"Não sou romancista. Faço pouco caso das coisas, não ligo pra ninguém e a maior parte das vezes nem pra mim mesma. Pego meu violão e ando pela estrada à procura de alguma coisa que nunca soube e nem encontrei pista alguma. Mas sei que quero aquilo. E não vou desistir de andar com o case das minhas seis cordas nas costas pegando de carona em boleia até encontrar. Afinal, eu não sou romancista. Eu já disse isso?

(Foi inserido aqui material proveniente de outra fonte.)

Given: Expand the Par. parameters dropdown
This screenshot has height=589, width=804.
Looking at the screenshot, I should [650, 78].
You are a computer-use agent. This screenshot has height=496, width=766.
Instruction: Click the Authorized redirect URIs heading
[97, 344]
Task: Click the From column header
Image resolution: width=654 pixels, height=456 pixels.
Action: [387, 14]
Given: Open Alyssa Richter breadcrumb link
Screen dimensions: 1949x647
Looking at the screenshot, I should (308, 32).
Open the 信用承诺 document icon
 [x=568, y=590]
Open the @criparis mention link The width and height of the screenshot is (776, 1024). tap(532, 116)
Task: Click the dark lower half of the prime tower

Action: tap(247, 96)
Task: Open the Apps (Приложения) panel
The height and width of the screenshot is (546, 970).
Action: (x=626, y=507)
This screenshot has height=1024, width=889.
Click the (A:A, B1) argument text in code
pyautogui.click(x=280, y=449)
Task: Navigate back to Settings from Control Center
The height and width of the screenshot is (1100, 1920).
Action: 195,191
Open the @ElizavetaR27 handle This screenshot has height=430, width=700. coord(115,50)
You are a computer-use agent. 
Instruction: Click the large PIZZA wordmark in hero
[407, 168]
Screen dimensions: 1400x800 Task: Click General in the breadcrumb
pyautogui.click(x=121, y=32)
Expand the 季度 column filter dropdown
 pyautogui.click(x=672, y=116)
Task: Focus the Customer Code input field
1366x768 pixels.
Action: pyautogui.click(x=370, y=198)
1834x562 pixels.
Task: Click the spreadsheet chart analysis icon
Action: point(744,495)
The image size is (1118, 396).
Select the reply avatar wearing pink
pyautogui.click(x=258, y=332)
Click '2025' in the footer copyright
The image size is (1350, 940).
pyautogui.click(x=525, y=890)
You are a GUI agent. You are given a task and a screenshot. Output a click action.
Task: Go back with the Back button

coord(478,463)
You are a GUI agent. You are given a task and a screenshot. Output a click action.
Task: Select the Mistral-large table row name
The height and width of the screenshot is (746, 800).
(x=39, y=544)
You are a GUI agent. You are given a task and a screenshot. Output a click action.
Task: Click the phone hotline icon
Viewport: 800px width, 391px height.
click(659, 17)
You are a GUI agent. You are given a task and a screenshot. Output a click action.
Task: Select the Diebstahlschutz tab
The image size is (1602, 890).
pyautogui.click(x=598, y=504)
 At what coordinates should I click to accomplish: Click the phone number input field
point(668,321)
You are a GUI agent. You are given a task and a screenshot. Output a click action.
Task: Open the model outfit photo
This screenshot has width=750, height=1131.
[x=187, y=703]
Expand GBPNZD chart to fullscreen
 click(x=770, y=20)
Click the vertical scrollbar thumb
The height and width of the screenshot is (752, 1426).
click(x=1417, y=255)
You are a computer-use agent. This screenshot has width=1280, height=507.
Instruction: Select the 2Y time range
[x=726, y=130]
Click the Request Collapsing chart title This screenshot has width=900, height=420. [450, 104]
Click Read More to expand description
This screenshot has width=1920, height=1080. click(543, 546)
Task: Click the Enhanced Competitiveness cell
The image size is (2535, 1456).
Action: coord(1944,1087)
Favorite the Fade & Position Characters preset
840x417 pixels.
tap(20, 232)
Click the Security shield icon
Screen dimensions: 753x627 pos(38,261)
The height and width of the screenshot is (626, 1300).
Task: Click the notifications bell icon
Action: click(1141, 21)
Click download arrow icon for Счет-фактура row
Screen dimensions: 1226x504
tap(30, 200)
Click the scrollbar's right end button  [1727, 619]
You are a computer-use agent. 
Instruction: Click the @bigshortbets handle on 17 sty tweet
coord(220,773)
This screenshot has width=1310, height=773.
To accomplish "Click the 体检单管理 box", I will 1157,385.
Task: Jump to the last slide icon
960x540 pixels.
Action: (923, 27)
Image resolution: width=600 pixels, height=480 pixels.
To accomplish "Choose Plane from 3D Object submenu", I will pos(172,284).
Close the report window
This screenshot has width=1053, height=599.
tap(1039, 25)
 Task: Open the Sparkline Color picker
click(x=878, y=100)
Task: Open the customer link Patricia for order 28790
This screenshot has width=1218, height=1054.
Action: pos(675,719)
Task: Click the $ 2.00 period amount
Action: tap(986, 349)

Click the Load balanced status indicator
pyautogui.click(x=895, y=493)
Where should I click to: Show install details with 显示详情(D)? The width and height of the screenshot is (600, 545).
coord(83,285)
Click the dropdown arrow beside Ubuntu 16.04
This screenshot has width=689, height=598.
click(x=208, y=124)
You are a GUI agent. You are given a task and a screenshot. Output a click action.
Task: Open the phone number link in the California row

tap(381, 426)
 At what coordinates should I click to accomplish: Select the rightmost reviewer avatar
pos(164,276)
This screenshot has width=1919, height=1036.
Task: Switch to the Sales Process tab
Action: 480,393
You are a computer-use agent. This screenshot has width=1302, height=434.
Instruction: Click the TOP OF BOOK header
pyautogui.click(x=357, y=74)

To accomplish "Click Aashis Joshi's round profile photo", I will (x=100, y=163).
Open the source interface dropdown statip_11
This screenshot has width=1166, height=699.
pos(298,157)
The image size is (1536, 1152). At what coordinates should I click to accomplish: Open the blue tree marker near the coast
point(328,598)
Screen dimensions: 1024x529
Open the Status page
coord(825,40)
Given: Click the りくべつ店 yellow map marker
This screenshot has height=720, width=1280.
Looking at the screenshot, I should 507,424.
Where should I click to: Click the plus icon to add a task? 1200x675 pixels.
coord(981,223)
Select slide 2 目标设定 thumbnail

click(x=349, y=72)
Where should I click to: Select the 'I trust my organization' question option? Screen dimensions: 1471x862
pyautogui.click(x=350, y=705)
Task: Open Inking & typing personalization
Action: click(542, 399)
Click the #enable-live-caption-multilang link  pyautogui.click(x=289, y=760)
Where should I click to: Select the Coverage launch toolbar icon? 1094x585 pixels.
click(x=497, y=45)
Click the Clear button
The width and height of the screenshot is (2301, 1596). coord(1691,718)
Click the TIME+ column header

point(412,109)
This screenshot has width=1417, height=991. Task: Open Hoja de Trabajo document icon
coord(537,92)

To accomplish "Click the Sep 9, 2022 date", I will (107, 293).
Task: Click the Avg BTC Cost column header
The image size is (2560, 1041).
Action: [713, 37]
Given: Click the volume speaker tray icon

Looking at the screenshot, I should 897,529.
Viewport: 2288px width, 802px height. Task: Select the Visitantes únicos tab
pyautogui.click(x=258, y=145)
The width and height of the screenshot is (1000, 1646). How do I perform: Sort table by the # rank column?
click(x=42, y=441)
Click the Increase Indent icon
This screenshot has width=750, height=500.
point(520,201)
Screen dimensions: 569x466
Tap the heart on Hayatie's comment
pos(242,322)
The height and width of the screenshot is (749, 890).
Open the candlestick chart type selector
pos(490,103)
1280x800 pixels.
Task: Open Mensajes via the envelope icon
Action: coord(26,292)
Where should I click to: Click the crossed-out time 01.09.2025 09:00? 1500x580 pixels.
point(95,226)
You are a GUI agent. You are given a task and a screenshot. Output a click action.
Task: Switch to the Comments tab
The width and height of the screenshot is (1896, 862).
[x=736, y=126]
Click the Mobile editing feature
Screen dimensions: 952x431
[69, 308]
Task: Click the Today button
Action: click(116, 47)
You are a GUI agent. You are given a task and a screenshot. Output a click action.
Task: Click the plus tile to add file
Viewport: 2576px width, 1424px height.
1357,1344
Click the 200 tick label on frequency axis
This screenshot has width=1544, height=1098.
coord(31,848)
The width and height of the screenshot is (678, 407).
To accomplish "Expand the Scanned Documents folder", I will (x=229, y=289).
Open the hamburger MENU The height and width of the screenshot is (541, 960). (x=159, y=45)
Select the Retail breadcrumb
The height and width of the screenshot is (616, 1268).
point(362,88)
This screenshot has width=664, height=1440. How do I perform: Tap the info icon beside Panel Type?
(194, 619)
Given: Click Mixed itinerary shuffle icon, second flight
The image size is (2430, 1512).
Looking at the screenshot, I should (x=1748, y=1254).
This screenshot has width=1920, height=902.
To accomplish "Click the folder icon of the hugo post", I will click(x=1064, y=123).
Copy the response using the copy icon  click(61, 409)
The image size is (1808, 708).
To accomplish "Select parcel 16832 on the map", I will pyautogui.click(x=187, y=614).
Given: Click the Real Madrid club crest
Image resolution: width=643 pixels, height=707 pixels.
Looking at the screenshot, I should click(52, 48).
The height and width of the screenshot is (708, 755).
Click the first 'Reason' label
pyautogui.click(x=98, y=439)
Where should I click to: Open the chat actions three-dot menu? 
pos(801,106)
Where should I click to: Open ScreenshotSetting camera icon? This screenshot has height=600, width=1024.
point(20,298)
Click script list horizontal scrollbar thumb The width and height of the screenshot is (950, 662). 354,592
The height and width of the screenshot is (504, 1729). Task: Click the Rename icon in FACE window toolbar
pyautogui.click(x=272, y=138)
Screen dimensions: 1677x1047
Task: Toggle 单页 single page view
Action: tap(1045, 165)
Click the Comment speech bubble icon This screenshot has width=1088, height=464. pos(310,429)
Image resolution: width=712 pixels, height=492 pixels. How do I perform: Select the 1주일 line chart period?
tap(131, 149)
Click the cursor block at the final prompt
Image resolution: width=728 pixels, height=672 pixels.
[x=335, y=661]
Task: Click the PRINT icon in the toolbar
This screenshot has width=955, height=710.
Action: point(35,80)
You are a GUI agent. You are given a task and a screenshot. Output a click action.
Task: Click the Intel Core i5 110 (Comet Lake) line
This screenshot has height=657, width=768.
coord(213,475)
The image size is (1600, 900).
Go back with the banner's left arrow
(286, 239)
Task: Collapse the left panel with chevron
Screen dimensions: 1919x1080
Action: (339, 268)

Enfim, a vida me custou muito caro para me apaixonar assim. Vivo livremente, literalmente e intensamente até quando o sempre acabar. Estudei, e muito. Não tenho a cabeça no vento. Formada em psicologia. Talvez isso explique o morar na estrada.
Aprendi e formulei teorias humanas incríveis, e sei um pouco de cada cultura mundial, menos que o extraordinário, mas mais que o suficiente. Mas do que eu mais me arrependo na vida é de não ter aprendido a afinar o violão. Às vezes a corda A fica fechada sem querer do lado de fora do case. Quando vou tocar simplesmente fico amarrando ao redor do braço da viola o que restou das mágicas linhas prateadas."
Dói em mim até hoje ler essas palavras. Eu tinha 24 anos quando as escrevi. Foi o melhor momento da minha vida, e quando fecho os olhos ainda posso sentir o cheiro do vento de liberdade. Não precisava de ninguém, tinha dentro de mim todos os meus sonhos e sonhava-os acordada.
Algumas semanas depois que escrevi isso conheci a pessoa mais maravilhosa do mundo. Estou com ele até hoje. Um homem que não tem uma formosa aparência no lado de fora, mas possui um belo coração. Nos conhecemos num dia chuvoso do mês de Dezembro. Acho que era no Natal, mas não tenho certeza porque nunca andava com relógio ou calendário, simplesmente vivia. Chase estacionou o carro do meu lado e abaixou o vidro. Eu já estava acostumada com as pessoas pararem e perguntarem pra onde eu ia, mas ao invés, ele simplesmente disse "entra. Tá frio." e entrei. O banco de couro aconchegou minhas costas de uma forma consoladora. Há muitos dias que não lembrava o que era conforto.
Me levou para a sua casa, mas me respeitou como amiga. Morei seis meses ali para ele me dar o primeiro beijo. Nos casamos oito meses depois. E agora estou passando a mão pela minha barriga que tem uma menina de 26 semanas dentro.
Esta não é uma história triste. É o que eu era. Sou feliz hoje em dia, mas de uma maneira diferente, mais completa, mais cheia de pessoas. Por cinco minutos ainda tenho vontade de voltar alguns anos e respirar aquele ar novamente, e então vir de novo para o presente.
O violão? Ainda está dentro do case, atrás do novo armário do bebê. Não o tirei de lá desde o tal dia chuvoso de Dezembro.